§ TASK TO COMPLETE
Give back each entry exactly as written, apart from the pictures.

━━━━━ EXTRACTED RECORDS ━━━━━

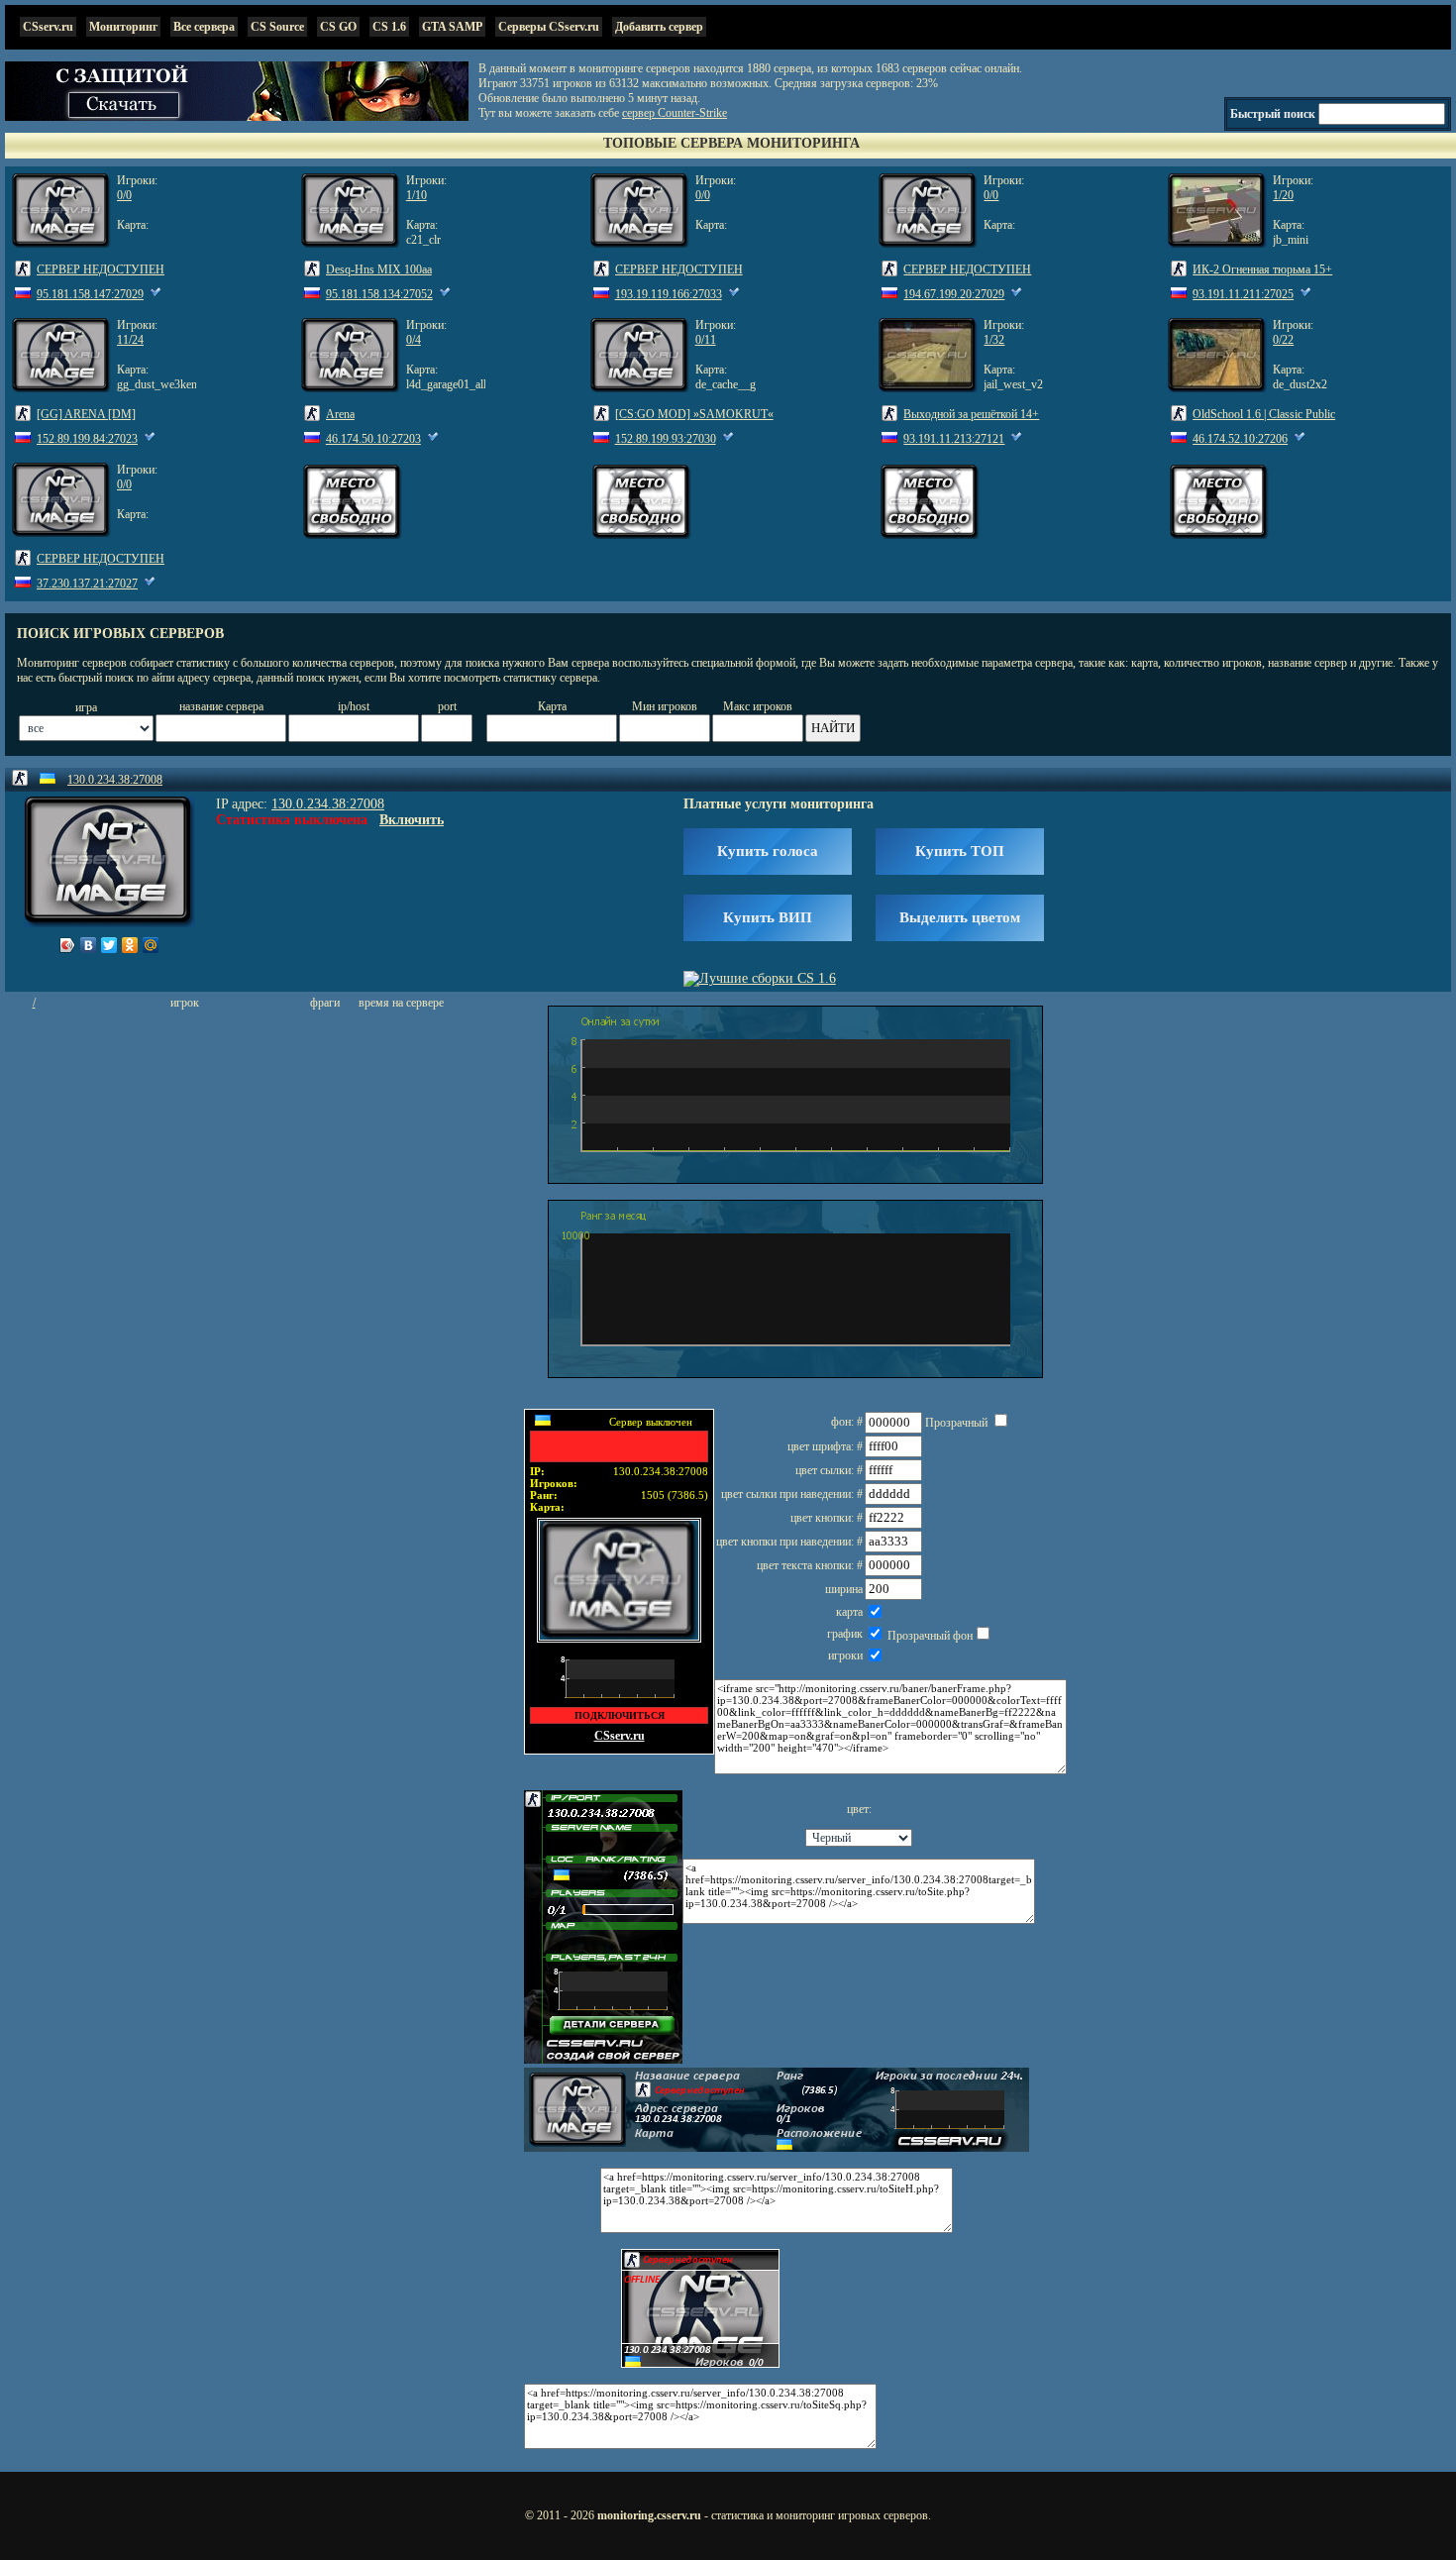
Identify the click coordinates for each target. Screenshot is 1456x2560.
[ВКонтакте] (88, 945)
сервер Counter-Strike (674, 113)
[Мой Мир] (151, 945)
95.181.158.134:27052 (379, 294)
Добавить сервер (659, 27)
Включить (411, 819)
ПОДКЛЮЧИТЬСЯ (619, 1715)
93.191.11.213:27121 (953, 439)
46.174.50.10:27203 (373, 439)
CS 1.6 (389, 27)
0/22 (1283, 340)
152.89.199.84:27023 (87, 439)
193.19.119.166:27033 (668, 294)
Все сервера (204, 27)
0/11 (705, 340)
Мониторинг (123, 27)
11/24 (130, 340)
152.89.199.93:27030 (665, 439)
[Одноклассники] (130, 945)
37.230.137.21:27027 (87, 583)
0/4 (413, 340)
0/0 (124, 195)
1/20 (1283, 195)
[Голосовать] (155, 294)
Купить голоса (767, 851)
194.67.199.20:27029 (953, 294)
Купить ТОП (959, 851)
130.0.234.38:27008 (114, 780)
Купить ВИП (767, 917)
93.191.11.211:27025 (1243, 294)
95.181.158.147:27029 (90, 294)
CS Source (277, 27)
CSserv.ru (48, 27)
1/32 (994, 340)
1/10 (416, 195)
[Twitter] (109, 945)
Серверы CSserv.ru (548, 27)
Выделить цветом (959, 917)
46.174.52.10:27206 (1240, 439)
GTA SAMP (452, 27)
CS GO (338, 27)
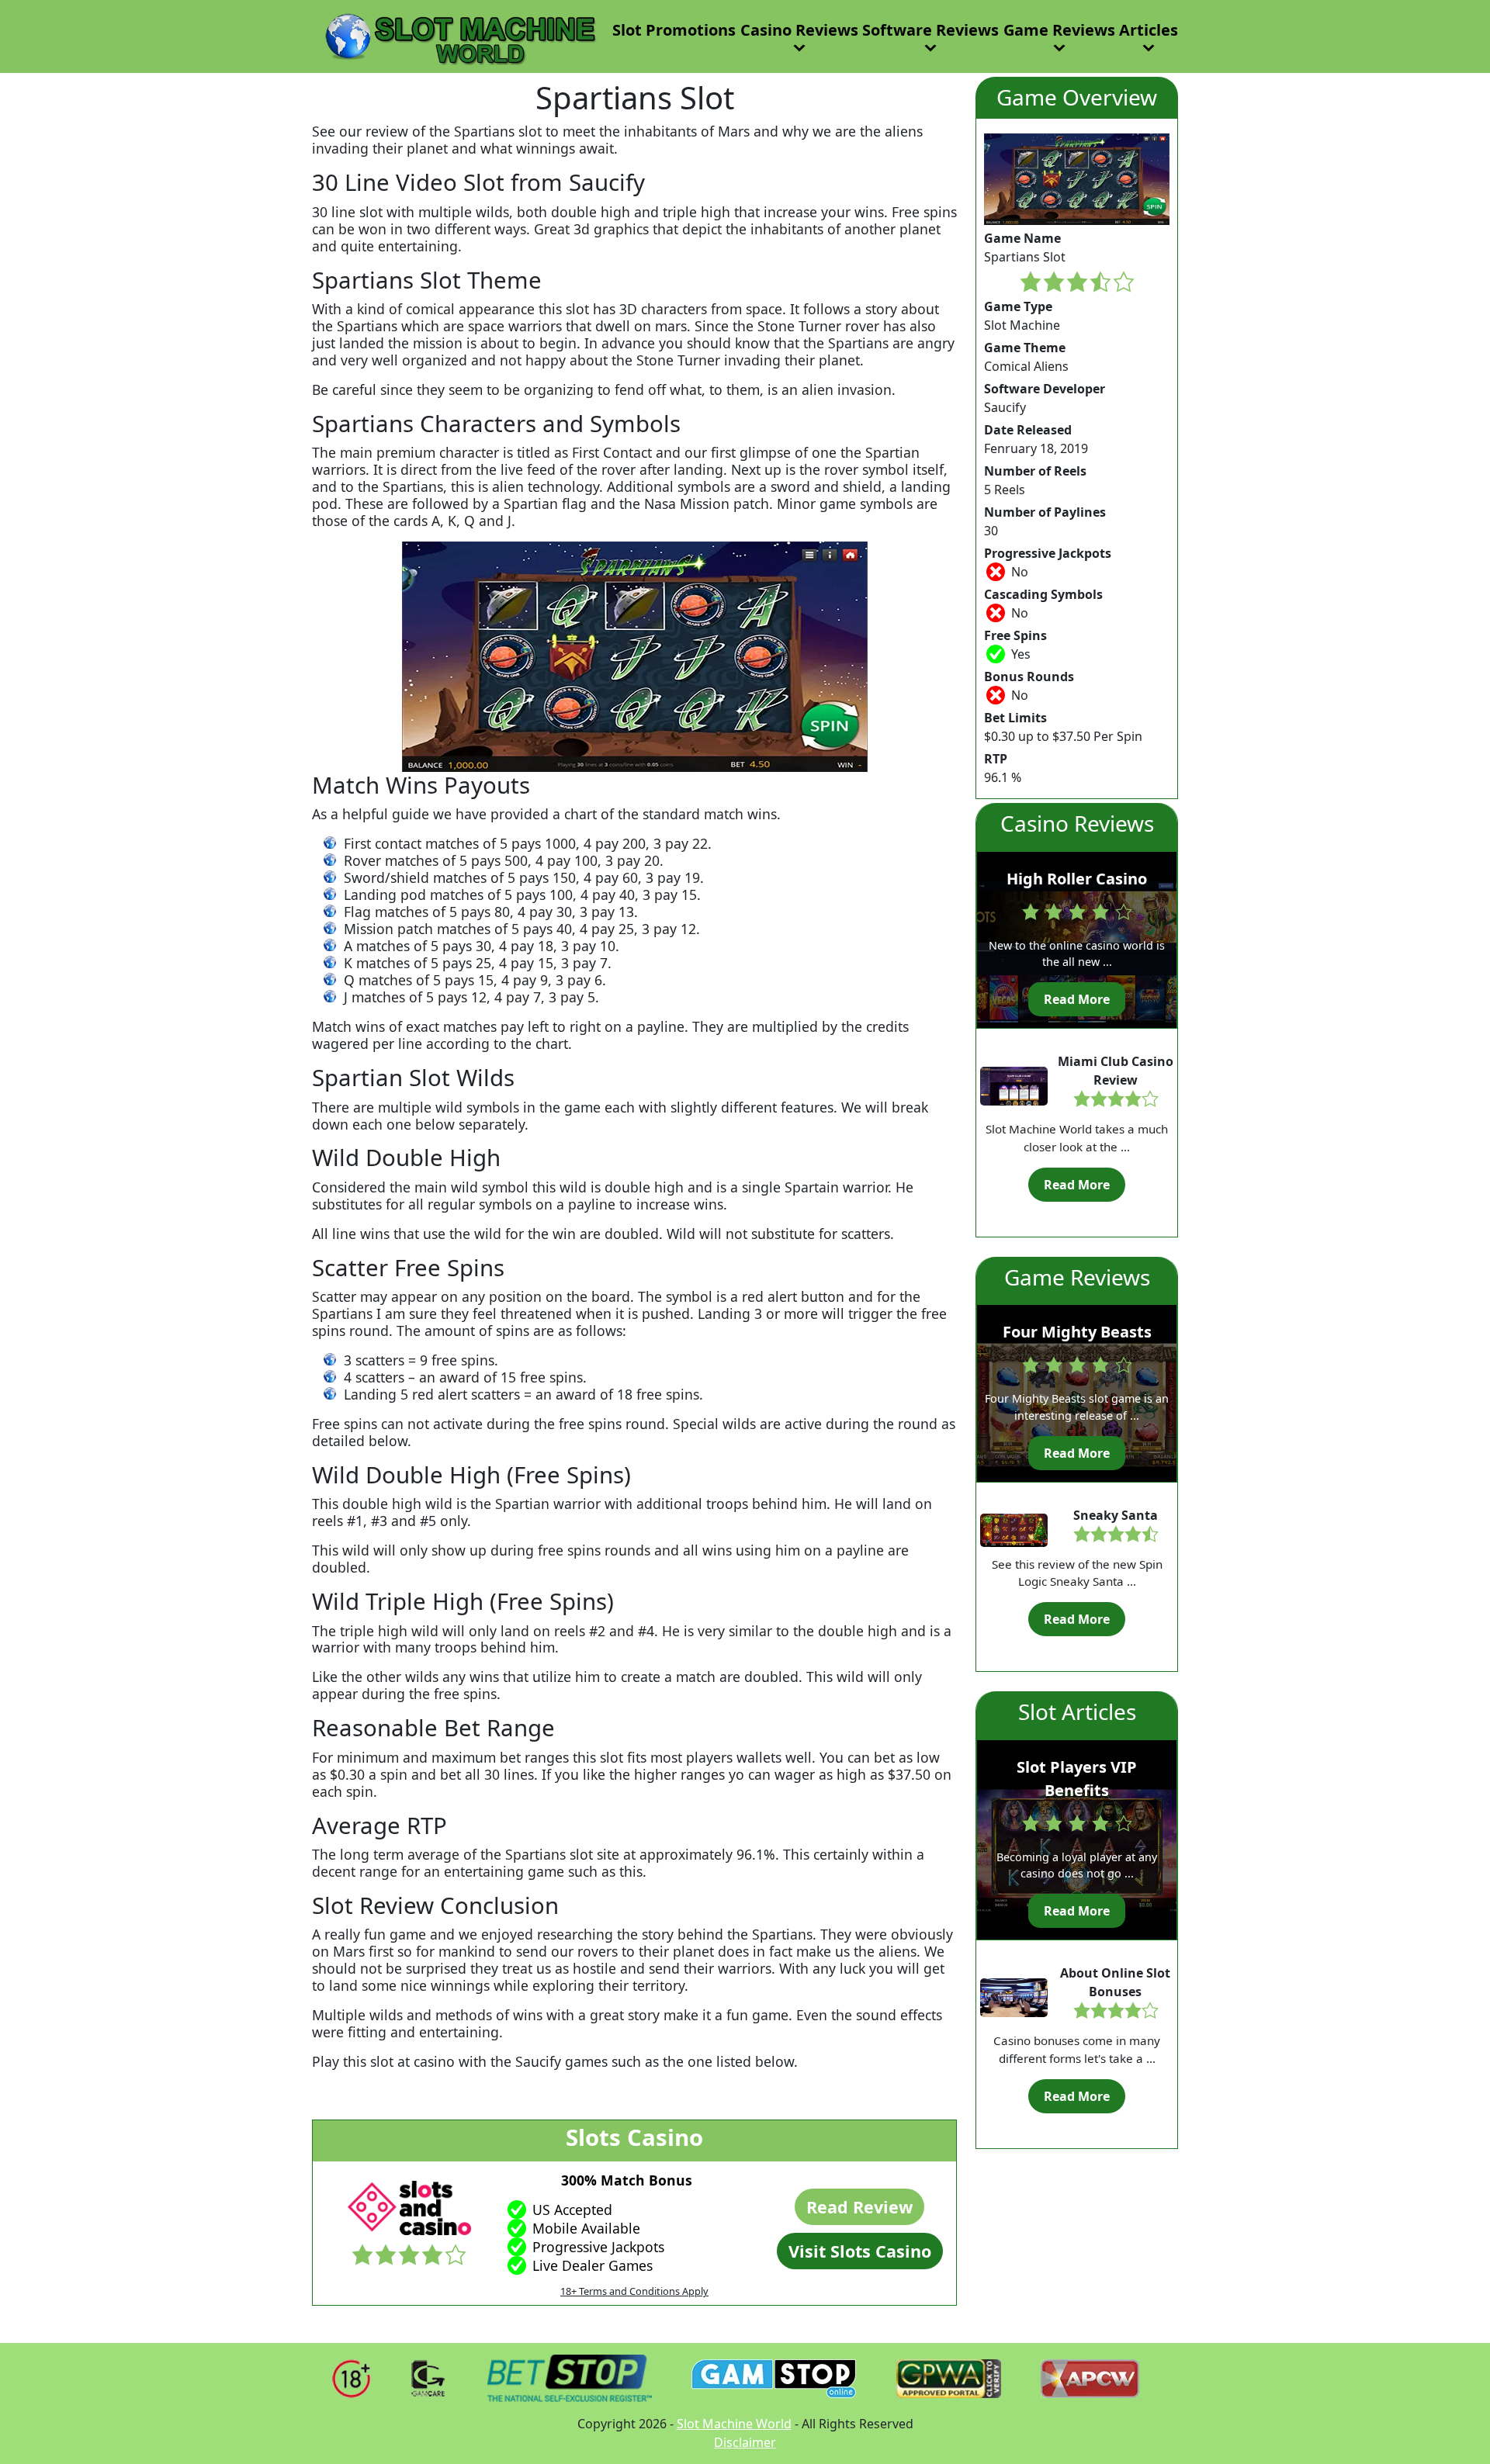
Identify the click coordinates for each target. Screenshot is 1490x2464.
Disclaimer (745, 2442)
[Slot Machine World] (456, 34)
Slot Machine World (734, 2423)
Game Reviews (1059, 29)
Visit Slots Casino (859, 2251)
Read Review (859, 2207)
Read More (1077, 999)
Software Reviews (930, 29)
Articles (1148, 29)
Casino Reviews (799, 29)
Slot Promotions (674, 29)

━━━━━

§ OUTPUT BELOW
Identify the click coordinates for each target. Screenshot is 1456x2560.
[ВКонтакте] (88, 945)
сервер Counter-Strike (674, 113)
[Мой Мир] (151, 945)
95.181.158.134:27052 (379, 294)
Добавить сервер (659, 27)
Включить (411, 819)
ПОДКЛЮЧИТЬСЯ (619, 1715)
93.191.11.213:27121 (953, 439)
46.174.50.10:27203 (373, 439)
CS 1.6 (389, 27)
0/22 (1283, 340)
152.89.199.84:27023 (87, 439)
193.19.119.166:27033 (668, 294)
Все сервера (204, 27)
0/11 (705, 340)
Мониторинг (123, 27)
11/24 (130, 340)
152.89.199.93:27030 (665, 439)
[Одноклассники] (130, 945)
37.230.137.21:27027 (87, 583)
0/4 (413, 340)
0/0 (124, 195)
1/20 (1283, 195)
[Голосовать] (155, 294)
Купить голоса (767, 851)
194.67.199.20:27029 (953, 294)
Купить ТОП (959, 851)
130.0.234.38:27008 (114, 780)
Купить ВИП (767, 917)
93.191.11.211:27025 (1243, 294)
95.181.158.147:27029 (90, 294)
CS Source (277, 27)
CSserv.ru (48, 27)
1/32 (994, 340)
1/10 (416, 195)
[Twitter] (109, 945)
Серверы CSserv.ru (548, 27)
Выделить цветом (959, 917)
46.174.52.10:27206 (1240, 439)
GTA SAMP (452, 27)
CS GO (338, 27)
Identify the click coordinates for each target. Screenshot is 1490x2464.
Disclaimer (745, 2442)
[Slot Machine World] (456, 34)
Slot Machine World (734, 2423)
Game Reviews (1059, 29)
Visit Slots Casino (859, 2251)
Read Review (859, 2207)
Read More (1077, 999)
Software Reviews (930, 29)
Articles (1148, 29)
Casino Reviews (799, 29)
Slot Promotions (674, 29)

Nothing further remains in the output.